▶ [EXERCISE OBJECTIVE]
All that is asked is a faithful reproduction of the entries.

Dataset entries
◆ ◆ ◆ ◆ ◆
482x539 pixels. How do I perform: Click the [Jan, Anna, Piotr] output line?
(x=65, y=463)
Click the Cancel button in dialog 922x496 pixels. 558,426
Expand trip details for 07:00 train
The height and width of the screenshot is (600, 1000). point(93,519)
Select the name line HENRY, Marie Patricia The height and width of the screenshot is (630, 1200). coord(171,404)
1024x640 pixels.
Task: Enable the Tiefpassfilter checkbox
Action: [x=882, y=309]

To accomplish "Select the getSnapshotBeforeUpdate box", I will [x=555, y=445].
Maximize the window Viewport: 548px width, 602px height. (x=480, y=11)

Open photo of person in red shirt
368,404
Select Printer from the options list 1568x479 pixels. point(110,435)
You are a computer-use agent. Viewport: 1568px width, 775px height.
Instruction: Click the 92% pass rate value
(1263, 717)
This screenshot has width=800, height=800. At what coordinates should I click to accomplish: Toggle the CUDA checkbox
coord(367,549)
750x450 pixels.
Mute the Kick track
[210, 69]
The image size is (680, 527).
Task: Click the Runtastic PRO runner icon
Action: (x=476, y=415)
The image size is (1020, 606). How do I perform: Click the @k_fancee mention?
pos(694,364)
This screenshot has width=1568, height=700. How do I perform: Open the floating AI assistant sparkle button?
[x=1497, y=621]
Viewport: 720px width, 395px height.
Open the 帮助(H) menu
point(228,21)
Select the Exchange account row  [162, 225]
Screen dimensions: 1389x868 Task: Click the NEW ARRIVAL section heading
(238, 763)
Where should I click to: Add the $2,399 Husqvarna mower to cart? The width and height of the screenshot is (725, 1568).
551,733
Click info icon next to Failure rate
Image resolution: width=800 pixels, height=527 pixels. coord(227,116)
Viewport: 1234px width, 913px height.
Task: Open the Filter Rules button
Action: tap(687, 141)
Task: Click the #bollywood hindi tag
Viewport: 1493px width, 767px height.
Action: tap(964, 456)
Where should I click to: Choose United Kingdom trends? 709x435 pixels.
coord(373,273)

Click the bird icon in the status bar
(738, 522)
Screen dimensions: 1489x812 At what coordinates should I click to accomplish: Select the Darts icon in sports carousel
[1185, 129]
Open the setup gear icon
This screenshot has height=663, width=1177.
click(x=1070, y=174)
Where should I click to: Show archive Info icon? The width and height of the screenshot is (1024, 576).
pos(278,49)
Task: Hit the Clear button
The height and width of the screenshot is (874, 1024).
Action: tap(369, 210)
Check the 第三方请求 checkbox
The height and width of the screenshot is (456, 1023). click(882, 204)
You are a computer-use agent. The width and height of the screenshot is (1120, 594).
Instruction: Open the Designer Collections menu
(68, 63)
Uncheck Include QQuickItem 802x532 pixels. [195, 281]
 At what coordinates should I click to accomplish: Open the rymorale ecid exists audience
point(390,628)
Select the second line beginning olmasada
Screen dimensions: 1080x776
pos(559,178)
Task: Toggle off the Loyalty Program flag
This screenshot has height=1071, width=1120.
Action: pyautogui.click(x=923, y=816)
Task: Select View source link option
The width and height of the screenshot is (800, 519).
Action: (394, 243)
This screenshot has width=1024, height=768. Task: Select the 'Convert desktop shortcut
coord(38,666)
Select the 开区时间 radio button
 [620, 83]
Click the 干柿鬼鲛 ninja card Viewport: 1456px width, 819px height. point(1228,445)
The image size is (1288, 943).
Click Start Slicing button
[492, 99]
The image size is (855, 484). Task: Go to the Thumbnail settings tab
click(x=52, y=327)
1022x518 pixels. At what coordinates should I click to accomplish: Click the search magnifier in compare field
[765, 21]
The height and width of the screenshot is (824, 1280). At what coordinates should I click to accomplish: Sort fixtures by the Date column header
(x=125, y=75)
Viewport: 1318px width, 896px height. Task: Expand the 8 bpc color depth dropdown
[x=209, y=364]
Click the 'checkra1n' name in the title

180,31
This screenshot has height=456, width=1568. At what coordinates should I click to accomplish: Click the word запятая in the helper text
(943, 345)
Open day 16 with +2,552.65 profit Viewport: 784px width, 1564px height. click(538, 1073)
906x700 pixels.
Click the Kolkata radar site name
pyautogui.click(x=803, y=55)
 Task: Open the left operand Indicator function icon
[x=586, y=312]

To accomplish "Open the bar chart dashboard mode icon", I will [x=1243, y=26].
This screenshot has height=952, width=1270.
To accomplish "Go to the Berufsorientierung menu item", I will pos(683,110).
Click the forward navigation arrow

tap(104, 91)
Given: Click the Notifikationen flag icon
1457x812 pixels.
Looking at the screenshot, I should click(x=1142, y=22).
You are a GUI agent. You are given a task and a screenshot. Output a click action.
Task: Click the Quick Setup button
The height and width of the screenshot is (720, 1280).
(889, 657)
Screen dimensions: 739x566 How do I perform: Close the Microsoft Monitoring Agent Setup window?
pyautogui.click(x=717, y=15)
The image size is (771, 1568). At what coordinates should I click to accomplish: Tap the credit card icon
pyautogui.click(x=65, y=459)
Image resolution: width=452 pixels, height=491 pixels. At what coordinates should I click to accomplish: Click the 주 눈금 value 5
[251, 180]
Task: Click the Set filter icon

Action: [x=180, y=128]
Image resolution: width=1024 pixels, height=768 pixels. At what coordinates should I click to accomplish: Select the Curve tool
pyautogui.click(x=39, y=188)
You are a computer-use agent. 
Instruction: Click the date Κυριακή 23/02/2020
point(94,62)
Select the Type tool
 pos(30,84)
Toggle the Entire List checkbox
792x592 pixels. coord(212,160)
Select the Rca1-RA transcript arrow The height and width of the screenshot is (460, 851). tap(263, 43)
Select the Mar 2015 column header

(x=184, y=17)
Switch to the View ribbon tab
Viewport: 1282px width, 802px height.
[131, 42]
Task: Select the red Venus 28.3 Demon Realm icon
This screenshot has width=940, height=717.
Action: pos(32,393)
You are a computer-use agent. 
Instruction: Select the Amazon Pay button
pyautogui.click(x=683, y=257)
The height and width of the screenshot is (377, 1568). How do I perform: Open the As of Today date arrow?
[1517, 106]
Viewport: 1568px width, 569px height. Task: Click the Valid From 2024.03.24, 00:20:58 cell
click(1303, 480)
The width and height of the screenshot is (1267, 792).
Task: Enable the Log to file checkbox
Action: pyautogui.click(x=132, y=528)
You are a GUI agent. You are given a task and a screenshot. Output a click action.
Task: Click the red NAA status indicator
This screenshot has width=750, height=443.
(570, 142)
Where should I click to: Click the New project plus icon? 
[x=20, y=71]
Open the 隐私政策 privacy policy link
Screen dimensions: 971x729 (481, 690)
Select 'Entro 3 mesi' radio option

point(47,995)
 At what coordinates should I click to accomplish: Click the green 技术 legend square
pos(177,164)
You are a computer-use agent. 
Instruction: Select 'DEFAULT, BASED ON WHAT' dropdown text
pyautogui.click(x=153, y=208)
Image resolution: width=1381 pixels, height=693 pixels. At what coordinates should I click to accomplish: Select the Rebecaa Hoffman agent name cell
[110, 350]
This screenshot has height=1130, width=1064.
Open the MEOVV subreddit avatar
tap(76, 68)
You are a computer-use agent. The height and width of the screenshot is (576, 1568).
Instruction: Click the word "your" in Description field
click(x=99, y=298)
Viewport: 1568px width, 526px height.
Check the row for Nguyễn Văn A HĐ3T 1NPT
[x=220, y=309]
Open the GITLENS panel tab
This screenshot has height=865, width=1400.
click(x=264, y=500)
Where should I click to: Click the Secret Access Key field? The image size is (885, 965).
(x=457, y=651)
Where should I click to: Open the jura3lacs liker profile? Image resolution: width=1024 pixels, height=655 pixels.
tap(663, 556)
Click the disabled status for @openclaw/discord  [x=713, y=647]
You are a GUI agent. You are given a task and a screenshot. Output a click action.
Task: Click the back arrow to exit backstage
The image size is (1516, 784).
◆ ◆ ◆ ◆ ◆
▶ [EXERCISE SOLUTION]
482x539 pixels. How do I perform: Click the [Jan, Anna, Piotr] output line?
(x=65, y=463)
Click the Cancel button in dialog 922x496 pixels. 558,426
Expand trip details for 07:00 train
The height and width of the screenshot is (600, 1000). point(93,519)
Select the name line HENRY, Marie Patricia The height and width of the screenshot is (630, 1200). coord(171,404)
1024x640 pixels.
Task: Enable the Tiefpassfilter checkbox
Action: [x=882, y=309]

To accomplish "Select the getSnapshotBeforeUpdate box", I will [x=555, y=445].
Maximize the window Viewport: 548px width, 602px height. (x=480, y=11)

Open photo of person in red shirt
368,404
Select Printer from the options list 1568x479 pixels. point(110,435)
You are a computer-use agent. Viewport: 1568px width, 775px height.
Instruction: Click the 92% pass rate value
(1263, 717)
This screenshot has width=800, height=800. At what coordinates should I click to accomplish: Toggle the CUDA checkbox
coord(367,549)
750x450 pixels.
Mute the Kick track
[210, 69]
The image size is (680, 527).
Task: Click the Runtastic PRO runner icon
Action: (x=476, y=415)
The image size is (1020, 606). How do I perform: Click the @k_fancee mention?
pos(694,364)
This screenshot has width=1568, height=700. How do I perform: Open the floating AI assistant sparkle button?
[x=1497, y=621]
Viewport: 720px width, 395px height.
Open the 帮助(H) menu
point(228,21)
Select the Exchange account row  [162, 225]
Screen dimensions: 1389x868 Task: Click the NEW ARRIVAL section heading
(238, 763)
Where should I click to: Add the $2,399 Husqvarna mower to cart? The width and height of the screenshot is (725, 1568).
551,733
Click info icon next to Failure rate
Image resolution: width=800 pixels, height=527 pixels. coord(227,116)
Viewport: 1234px width, 913px height.
Task: Open the Filter Rules button
Action: tap(687, 141)
Task: Click the #bollywood hindi tag
Viewport: 1493px width, 767px height.
Action: tap(964, 456)
Where should I click to: Choose United Kingdom trends? 709x435 pixels.
coord(373,273)

Click the bird icon in the status bar
(738, 522)
Screen dimensions: 1489x812 At what coordinates should I click to accomplish: Select the Darts icon in sports carousel
[1185, 129]
Open the setup gear icon
This screenshot has height=663, width=1177.
click(x=1070, y=174)
Where should I click to: Show archive Info icon? The width and height of the screenshot is (1024, 576).
pos(278,49)
Task: Hit the Clear button
The height and width of the screenshot is (874, 1024).
Action: tap(369, 210)
Check the 第三方请求 checkbox
The height and width of the screenshot is (456, 1023). click(882, 204)
You are a computer-use agent. The width and height of the screenshot is (1120, 594).
Instruction: Open the Designer Collections menu
(68, 63)
Uncheck Include QQuickItem 802x532 pixels. [195, 281]
 At what coordinates should I click to accomplish: Open the rymorale ecid exists audience
point(390,628)
Select the second line beginning olmasada
Screen dimensions: 1080x776
pos(559,178)
Task: Toggle off the Loyalty Program flag
This screenshot has height=1071, width=1120.
Action: pyautogui.click(x=923, y=816)
Task: Select View source link option
The width and height of the screenshot is (800, 519).
Action: (394, 243)
This screenshot has width=1024, height=768. Task: Select the 'Convert desktop shortcut
coord(38,666)
Select the 开区时间 radio button
 [620, 83]
Click the 干柿鬼鲛 ninja card Viewport: 1456px width, 819px height. point(1228,445)
The image size is (1288, 943).
Click Start Slicing button
[492, 99]
The image size is (855, 484). Task: Go to the Thumbnail settings tab
click(x=52, y=327)
1022x518 pixels. At what coordinates should I click to accomplish: Click the search magnifier in compare field
[765, 21]
The height and width of the screenshot is (824, 1280). At what coordinates should I click to accomplish: Sort fixtures by the Date column header
(x=125, y=75)
Viewport: 1318px width, 896px height. Task: Expand the 8 bpc color depth dropdown
[x=209, y=364]
Click the 'checkra1n' name in the title

180,31
This screenshot has height=456, width=1568. At what coordinates should I click to accomplish: Click the word запятая in the helper text
(943, 345)
Open day 16 with +2,552.65 profit Viewport: 784px width, 1564px height. click(538, 1073)
906x700 pixels.
Click the Kolkata radar site name
pyautogui.click(x=803, y=55)
 Task: Open the left operand Indicator function icon
[x=586, y=312]

To accomplish "Open the bar chart dashboard mode icon", I will [x=1243, y=26].
This screenshot has height=952, width=1270.
To accomplish "Go to the Berufsorientierung menu item", I will pos(683,110).
Click the forward navigation arrow

tap(104, 91)
Given: Click the Notifikationen flag icon
1457x812 pixels.
Looking at the screenshot, I should click(x=1142, y=22).
You are a GUI agent. You are given a task and a screenshot. Output a click action.
Task: Click the Quick Setup button
The height and width of the screenshot is (720, 1280).
(889, 657)
Screen dimensions: 739x566 How do I perform: Close the Microsoft Monitoring Agent Setup window?
pyautogui.click(x=717, y=15)
The image size is (771, 1568). At what coordinates should I click to accomplish: Tap the credit card icon
pyautogui.click(x=65, y=459)
Image resolution: width=452 pixels, height=491 pixels. At what coordinates should I click to accomplish: Click the 주 눈금 value 5
[251, 180]
Task: Click the Set filter icon

Action: [x=180, y=128]
Image resolution: width=1024 pixels, height=768 pixels. At what coordinates should I click to accomplish: Select the Curve tool
pyautogui.click(x=39, y=188)
You are a computer-use agent. 
Instruction: Click the date Κυριακή 23/02/2020
point(94,62)
Select the Type tool
 pos(30,84)
Toggle the Entire List checkbox
792x592 pixels. coord(212,160)
Select the Rca1-RA transcript arrow The height and width of the screenshot is (460, 851). tap(263, 43)
Select the Mar 2015 column header

(x=184, y=17)
Switch to the View ribbon tab
Viewport: 1282px width, 802px height.
[131, 42]
Task: Select the red Venus 28.3 Demon Realm icon
This screenshot has width=940, height=717.
Action: pos(32,393)
You are a computer-use agent. 
Instruction: Select the Amazon Pay button
pyautogui.click(x=683, y=257)
The height and width of the screenshot is (377, 1568). How do I perform: Open the As of Today date arrow?
[1517, 106]
Viewport: 1568px width, 569px height. Task: Click the Valid From 2024.03.24, 00:20:58 cell
click(1303, 480)
The width and height of the screenshot is (1267, 792).
Task: Enable the Log to file checkbox
Action: pyautogui.click(x=132, y=528)
You are a GUI agent. You are given a task and a screenshot. Output a click action.
Task: Click the red NAA status indicator
This screenshot has width=750, height=443.
(570, 142)
Where should I click to: Click the New project plus icon? 
[x=20, y=71]
Open the 隐私政策 privacy policy link
Screen dimensions: 971x729 (481, 690)
Select 'Entro 3 mesi' radio option

point(47,995)
 At what coordinates should I click to accomplish: Click the green 技术 legend square
pos(177,164)
You are a computer-use agent. 
Instruction: Select 'DEFAULT, BASED ON WHAT' dropdown text
pyautogui.click(x=153, y=208)
Image resolution: width=1381 pixels, height=693 pixels. At what coordinates should I click to accomplish: Select the Rebecaa Hoffman agent name cell
[110, 350]
This screenshot has height=1130, width=1064.
Open the MEOVV subreddit avatar
tap(76, 68)
You are a computer-use agent. The height and width of the screenshot is (576, 1568).
Instruction: Click the word "your" in Description field
click(x=99, y=298)
Viewport: 1568px width, 526px height.
Check the row for Nguyễn Văn A HĐ3T 1NPT
[x=220, y=309]
Open the GITLENS panel tab
This screenshot has height=865, width=1400.
click(x=264, y=500)
Where should I click to: Click the Secret Access Key field? The image size is (885, 965).
(x=457, y=651)
Where should I click to: Open the jura3lacs liker profile? Image resolution: width=1024 pixels, height=655 pixels.
tap(663, 556)
Click the disabled status for @openclaw/discord  [x=713, y=647]
You are a GUI agent. You are given a task and a screenshot. Output a click action.
Task: Click the back arrow to exit backstage
The image size is (1516, 784).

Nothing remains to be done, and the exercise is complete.